随分とご無沙汰でしたが、うちのエムゼロサイトのメインCP影沼×伊勢弟、久々の登板でございます。
ちなみに一見攻受がひっくり返って見えるのは、仕様です(笑)
最初は伊勢がガンガン行ってたのが、いつの間にか影沼にひっくり返されているっていうのが、うちの影伊のスタイルなので!!





上映期間も終了間際となっている作品だけに映画館の中は人もまばらで、並んで座っている影沼と伊勢の周囲一帯はがらんとした空席になっていた。薄暗い映画館の中、ただ1つ明るい目の前のスクリーンを見ようとすればどうしても視野は狭くなる。その明るさは、それ以外の周囲の黒いシルエットを排除しようとでもするかの様に存在を主張し、影沼の視線を吸い寄せるのだ。
そしてシルエットは薄闇と大音量に溶け、その輪郭を極めて曖昧なものにしている。だが、隣に居る彼の気配だけはそこに溶け込む事無く、視界の隅にしっかりと存在していた。そのせいか、時折この薄暗い密室の中で彼とたった2人だけの様な錯覚を起こしそうになる。



肘掛けのドリンクホルダーに置いていたオレンジジュースを飲もうと、ふと手元に目をやると、そこには伊勢の左手が無造作に置かれていた。ちらりと彼に視線を向けるが、彼はそれに気付いた様子も無く、スクリーンに見入っている。
その邪魔をしない様にと、影沼はそっと紙コップをホルダーから抜き取ろうとすると、伊勢がちらりとそれに視線を向けた。だが、特に気にした風でも無く、再びスクリーンに視線を戻す。左手は、そこに置かれたまま。

しかし、影沼がオレンジジュースを飲んでカップを元の位置に戻したその瞬間、伊勢の左手がすっと動いて影沼の右手を掴んだ。予想だにしなかった突然の彼の行動に、驚きの余り小さく声を上げてしまったが、それは映画の大音量に呑み込まれて掻き消される。
”公共の場所で手を握られている”という状況に、咄嗟に目だけで周囲を素早く見回したが、薄暗い映画館の中、それも上映真っ最中という事もあり、伊勢の突飛な行動に気を留める人間は誰も居ない様だった。いくら恋愛関係が成立しているとは言えども、それとこれとは全くの別問題というか、それでなくとも目立つ事が苦手なのに、こんな公衆の面前で手を握られるだなんて…正直、羞恥心で倒れそうになる。今この瞬間、座っていて本当に良かったとすら思うのだ。

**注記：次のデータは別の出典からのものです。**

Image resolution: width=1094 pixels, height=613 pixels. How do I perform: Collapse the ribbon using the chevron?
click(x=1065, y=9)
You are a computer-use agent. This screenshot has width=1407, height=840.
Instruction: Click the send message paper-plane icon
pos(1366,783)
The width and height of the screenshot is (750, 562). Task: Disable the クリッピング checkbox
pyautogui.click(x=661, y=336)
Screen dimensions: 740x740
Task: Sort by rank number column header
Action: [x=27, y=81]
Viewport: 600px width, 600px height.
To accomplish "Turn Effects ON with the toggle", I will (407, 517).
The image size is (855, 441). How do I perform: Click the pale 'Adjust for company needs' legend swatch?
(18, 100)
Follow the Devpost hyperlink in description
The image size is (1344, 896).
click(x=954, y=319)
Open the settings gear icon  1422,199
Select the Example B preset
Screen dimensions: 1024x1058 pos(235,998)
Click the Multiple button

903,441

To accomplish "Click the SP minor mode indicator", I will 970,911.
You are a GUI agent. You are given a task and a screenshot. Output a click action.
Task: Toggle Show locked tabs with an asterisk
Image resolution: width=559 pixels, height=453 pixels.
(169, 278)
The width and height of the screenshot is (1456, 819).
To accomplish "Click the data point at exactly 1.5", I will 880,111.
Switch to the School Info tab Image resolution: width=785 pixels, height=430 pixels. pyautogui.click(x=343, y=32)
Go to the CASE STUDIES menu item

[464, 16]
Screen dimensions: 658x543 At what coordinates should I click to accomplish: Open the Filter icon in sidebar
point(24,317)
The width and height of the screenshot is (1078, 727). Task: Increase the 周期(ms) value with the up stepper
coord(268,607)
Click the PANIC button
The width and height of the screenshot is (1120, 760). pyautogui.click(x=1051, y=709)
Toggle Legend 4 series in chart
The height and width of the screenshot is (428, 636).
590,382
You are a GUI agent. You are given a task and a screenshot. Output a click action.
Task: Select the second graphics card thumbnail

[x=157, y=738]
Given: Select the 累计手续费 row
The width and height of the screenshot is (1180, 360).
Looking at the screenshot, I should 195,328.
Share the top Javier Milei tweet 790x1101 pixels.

そして影沼が1人で動転している間も、伊勢はそれまで通り悠々と映画を鑑賞していた。動揺の余り『何してるんだ』と必死に視線で訴えていた影沼の気配を感じたのか、ようやく振り向いて、へらりと緩んだ笑みを浮かべると…また、スクリーンに視線を戻してしまった。もちろん、手はがっちりと繋がれたまま。

どうやら彼に手を離すつもりはこれっぽっちも無いらしいと悟った影沼は、小さく溜め息をつく。まだ、心臓の鼓動が収まらない。元々色が白い方であるし、顔も相当赤くなっているはずだ。とりあえず、ここが薄暗い映画館で本当に良かった…と、思う。
繋がれた手から彼の体温が伝わって来て、きっと同じ様に自分の体温も彼に伝わっているのだと思うと、何だかほんのりと心地良いのと同時に、やけにむず痒い気分になって来る。これまで形の無い感情だけだった色恋のそれに、体温や触覚というリアルな実感が絡んで来た事で、いまいち掴み所の無かった恋愛感情らしきものの輪郭が、よりくっきりと浮かび上がって来た様な気がするのだ。今この瞬間…恋をしているという、実感が。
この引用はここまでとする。